-- Directive A --
In the listing, starting at the line that contains "Return using the Previous button" and ending at the line that contains "The width and", substitute "screen capture" for "screenshot" and give those lines back with everything else unchanged. Leave the pictures out of your answer.

Data Lake ETL for IoT Data: From Streams to Analytics

Eran Levy
Data Lakes
August 29, 2019

In 2017 alone, global spend on IoT reached a staggering sum of $235 billion, according to research by Bain and Company. The same report expects to see more than double that investment by 2021, with data and analytics poised to be the fastest growing segment.

While the hype around interconnected devices in the consumer space seems to have slowed down (with notable exceptions such as talking to your Samsung fridge), much of the focus has shifted towards the use of IoT devices and data in the manufacturing, healthcare and artificial intelligence sectors. But is the massive spend on these initiatives actually generating the expected returns? Not quite yet.

Taming IoT data proves easier said than done

For most enterprises, IoT projects have yet to cross the proof-of-concept stage and are yet to show clear return on investment. Data is meant to play a key role in these projects, as web-enabled devices send a vast wealth of data that can ostensibly be used to improve operational efficiency and accelerate innovation through predictive analytics.

-- Directive B --
Answer these questions about the IoT data lake article.
(i) According to research by Bain and Company, how much was spent on IoT globally in 2017?
(ii) Which three sectors has the focus on IoT devices and data shifted toward?
(iii) What stage have IoT projects at most enterprises yet to cross?

-- The data --

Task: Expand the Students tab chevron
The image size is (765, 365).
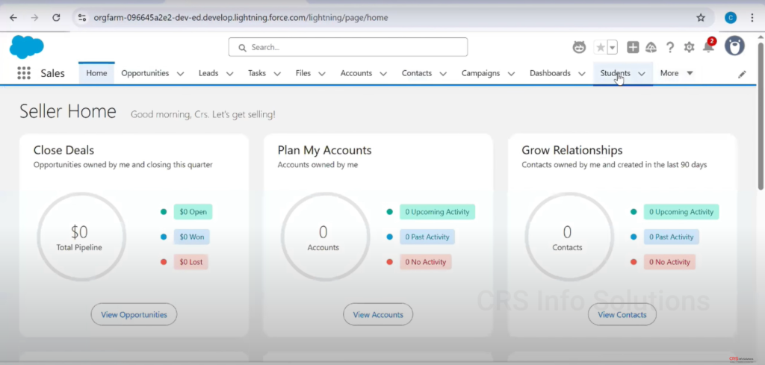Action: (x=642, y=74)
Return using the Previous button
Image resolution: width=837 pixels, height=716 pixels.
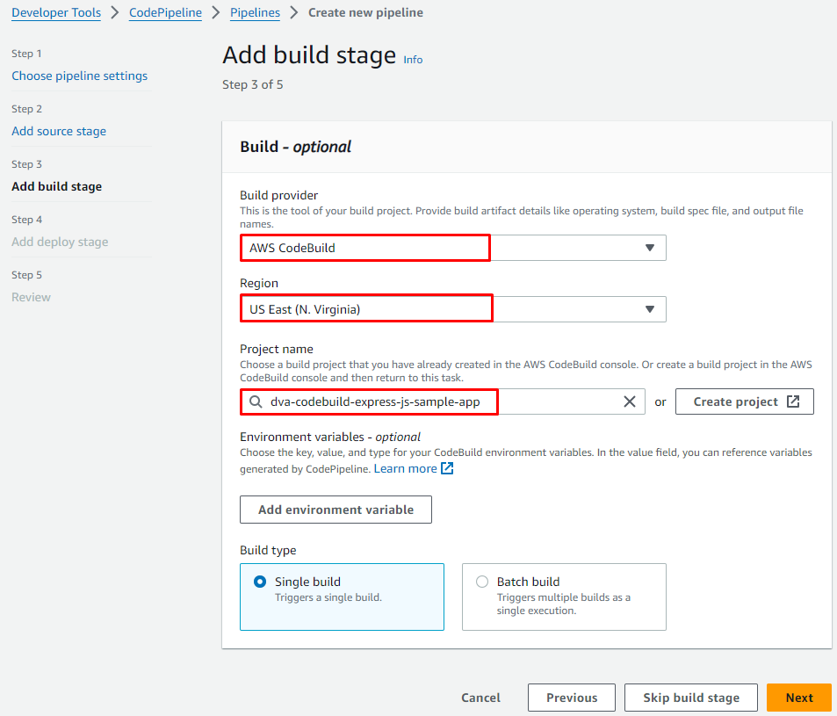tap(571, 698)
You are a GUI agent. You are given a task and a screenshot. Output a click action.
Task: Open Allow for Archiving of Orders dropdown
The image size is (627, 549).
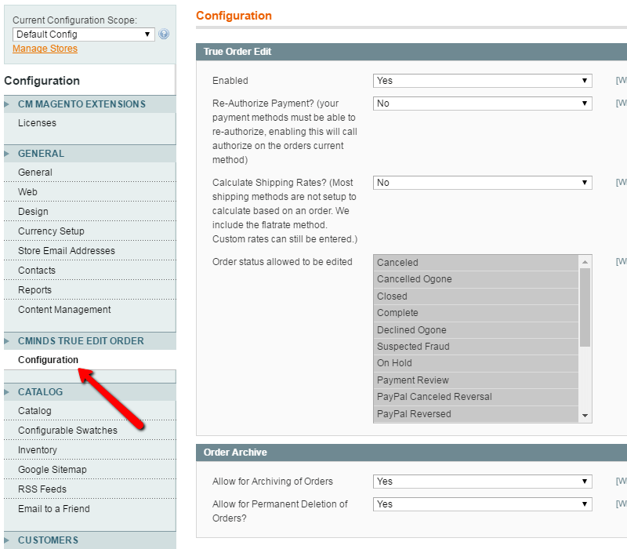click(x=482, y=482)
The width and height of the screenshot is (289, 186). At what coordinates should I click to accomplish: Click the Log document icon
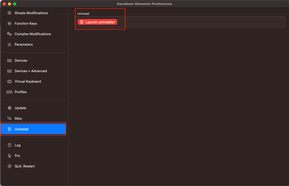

...

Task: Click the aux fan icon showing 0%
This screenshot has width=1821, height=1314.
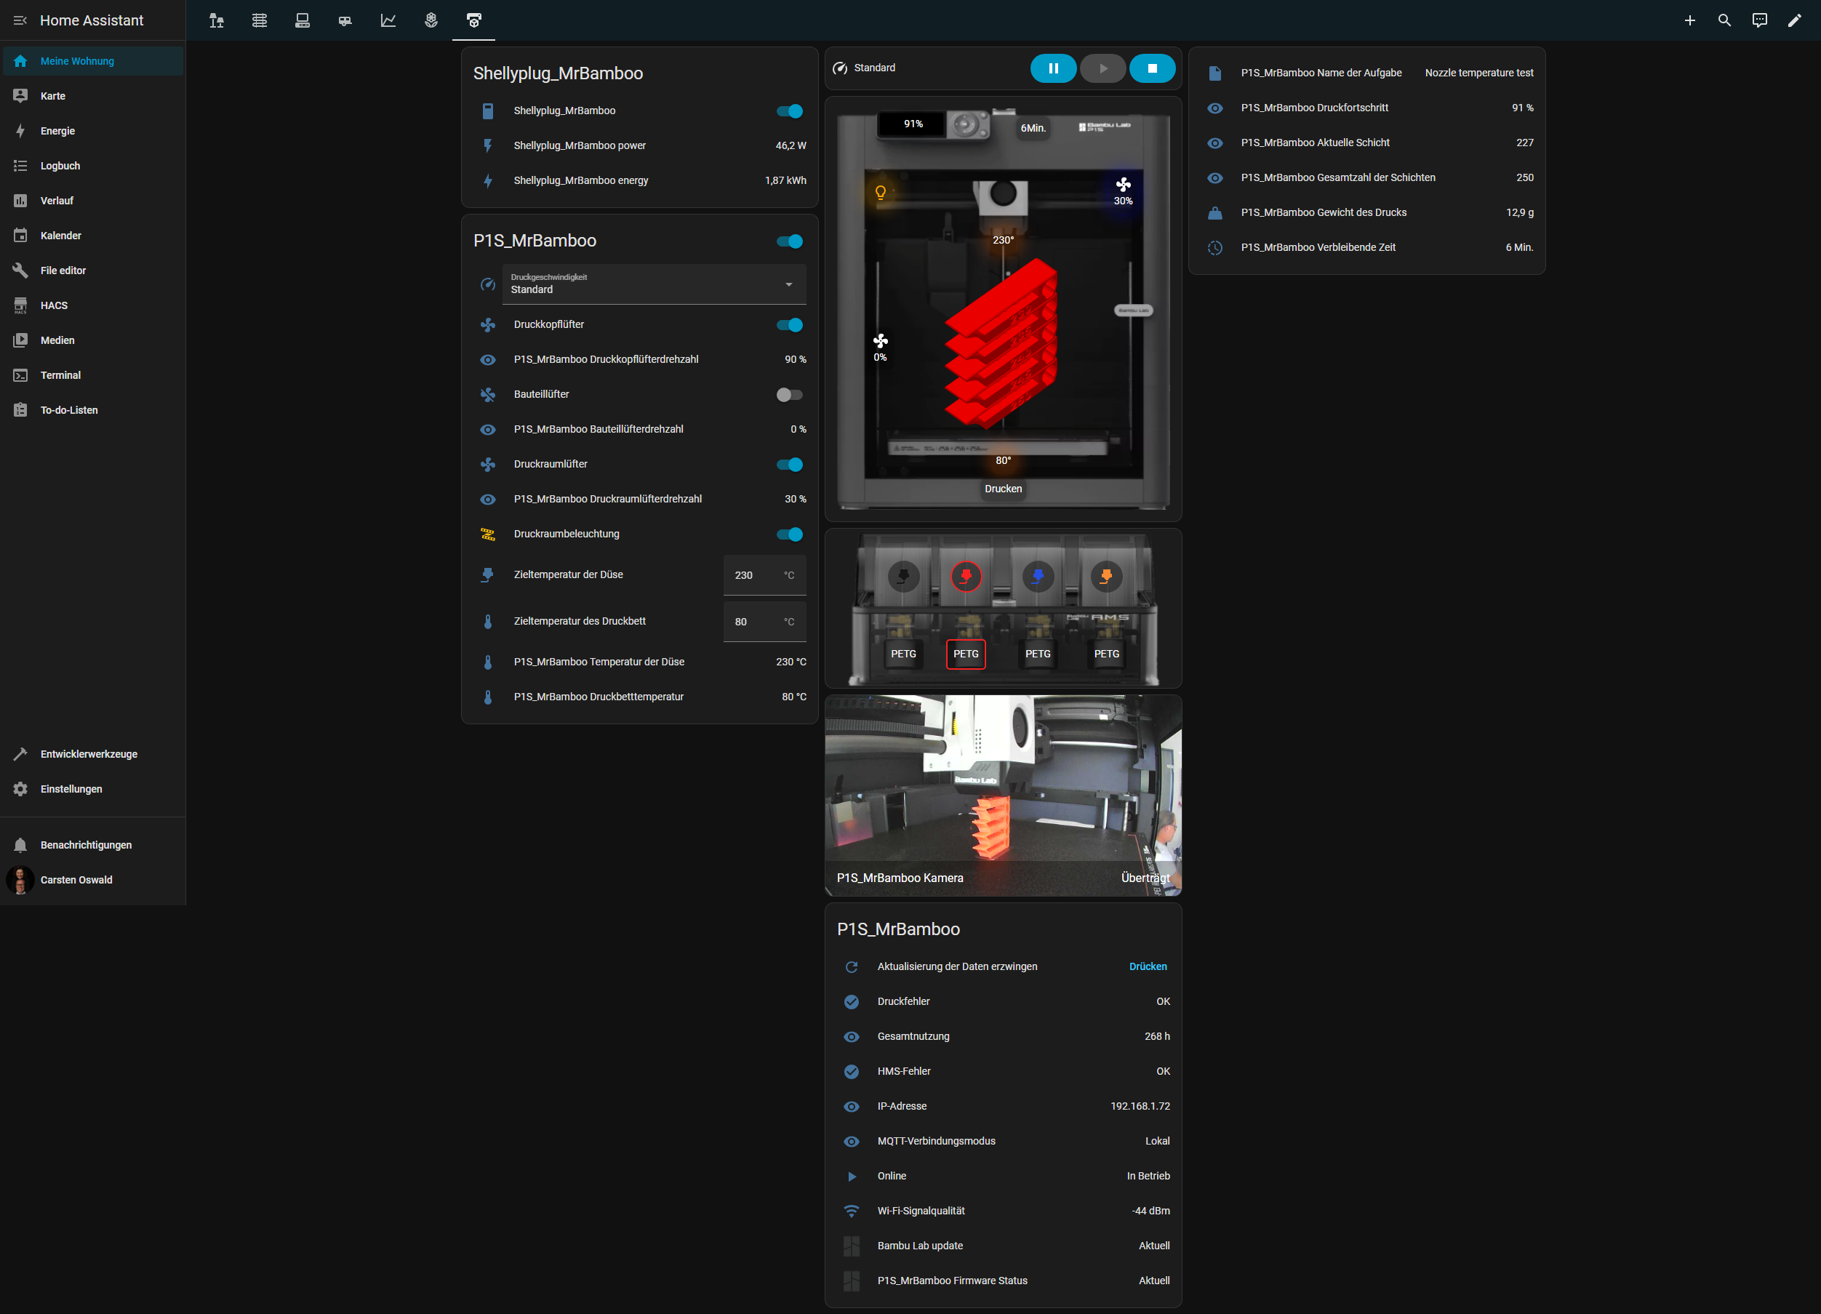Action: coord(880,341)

-- Correct response A --
Return using the Previous button
Image resolution: width=837 pixels, height=716 pixels.
tap(571, 698)
You are a GUI agent. You are given a task and a screen capture. Output a click action.
Task: Open Allow for Archiving of Orders dropdown
The image size is (627, 549).
click(x=482, y=482)
The width and height of the screen capture is (289, 186). At what coordinates should I click to accomplish: Click the Log document icon

-- Correct response B --
(i) $235 billion
(ii) Manufacturing, healthcare and artificial intelligence
(iii) The proof-of-concept stage